== ESTRATTO ==
——————

Autori: Giuseppe Benvegnù-Pasini, Maria Bezze, Walter Nanni, Vittorio Nozza, Tiziano Vecchiato. Bologna, Il Mulino, 2011
Il RAPPORTO insiste, correttamente, non solo sui dati della povertà del
2011, aumentati rispetto agli anni precedenti, ma anche sul fatto, correlato ed
egualmente importante, che la povertà significa deprivazione di diritti costituzionali
e civili in generale.
La Costituzione riconosce l’uguaglianza, ma gli squilibri sono tali, che “resta
da domandarci se e in che senso si possa parlare di uguaglianza sociale” (p.
21).
Oltre che di differenze economiche, fatto grave ma evidente guardando alle
cifre e alle statistiche che dimostrano quanto il gap tra ricchi e poveri si sia allargato, si tratta di “disagio e
umiliazione” in cui versano le famiglie, da rinunce di minore entità come gli
oggetti che differenziano lo status, per
esempio il modello più o meno costoso di zainetto per i figli a scuola, a
negazioni di portata ampia quali la necessità di non poter consentire, per
ragioni economiche, l’accesso dei figli all’università.

——————

== RIGHE DA ELABORARE ==
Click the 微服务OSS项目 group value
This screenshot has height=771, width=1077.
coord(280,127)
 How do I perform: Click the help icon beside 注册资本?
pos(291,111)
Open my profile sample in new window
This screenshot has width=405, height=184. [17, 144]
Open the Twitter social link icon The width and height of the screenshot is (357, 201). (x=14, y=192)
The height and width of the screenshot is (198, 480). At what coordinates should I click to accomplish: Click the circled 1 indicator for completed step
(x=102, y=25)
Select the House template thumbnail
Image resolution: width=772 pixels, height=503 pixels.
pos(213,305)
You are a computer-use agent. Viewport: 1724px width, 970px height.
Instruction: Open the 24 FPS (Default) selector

——————

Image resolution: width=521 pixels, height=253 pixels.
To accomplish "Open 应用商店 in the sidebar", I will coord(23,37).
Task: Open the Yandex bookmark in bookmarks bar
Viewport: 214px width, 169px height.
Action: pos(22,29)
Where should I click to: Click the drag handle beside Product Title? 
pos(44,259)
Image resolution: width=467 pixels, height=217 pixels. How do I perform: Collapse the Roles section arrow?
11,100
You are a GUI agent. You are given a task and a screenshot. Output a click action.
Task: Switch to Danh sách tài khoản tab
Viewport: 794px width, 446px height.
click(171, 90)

——————

== COMPITI ==
1: Riporta tali e quali le righe che vanno da quella che contiene "The height and" fino a quella che contiene "Select the House template thumbnail", entrambe incluse.
2: Prosegui il brano sulla povertà dal punto in cui si interrompe.
Le righe non hanno alcun rapporto con il brano sulla povertà.

== RISULTATI DEI COMPITI ==
1:
The height and width of the screenshot is (198, 480). At what coordinates should I click to accomplish: Click the circled 1 indicator for completed step
(x=102, y=25)
Select the House template thumbnail

2:
Tra gli altri diritti negati c’è il diritto al lavoro, dichiarato nella
Costituzione dall’articolo 4. Il numero di persone tra i 15 e i 64 anni con lavoro
regolarmente retribuito è circa 22.900.000, pari al 56,9% degli italiani: “la
percentuale è tra le più basse dell’Occidente” (p. 25). È aumentata la
disoccupazione in tutte le categorie e soprattutto tra precari, giovani (sotto
i 25 anni non gode di occupazione circa il 30%, ma nel Meridione il 50%) e
immigrati.
L’incidenza di questo e degli altri utili dati forniti dal RAPPORTO è anche
su altri diritti: il diritto alla salute; il diritto all’abitare; il diritto
all’istruzione.
Vanno infine considerate anche le recrudescenze delle forme di
vulnerabilità provocate dalla povertà. Tra queste, prendendo come esempio i
giovani, le “migrazioni forzate”, la “difficoltà di aggregazione sociale”, la
difficoltà di articolare “capacità di progettare il proprio futuro” (pp.
259-60), che pone la vita dei giovani, come osserva Mario Pollo, nell’àmbito di
“un susseguirsi di presenti” (p. 262), privandoli delle speranze e della
tensione verso il poi che dovrebbero invece caratterizzare questo gruppo di
età.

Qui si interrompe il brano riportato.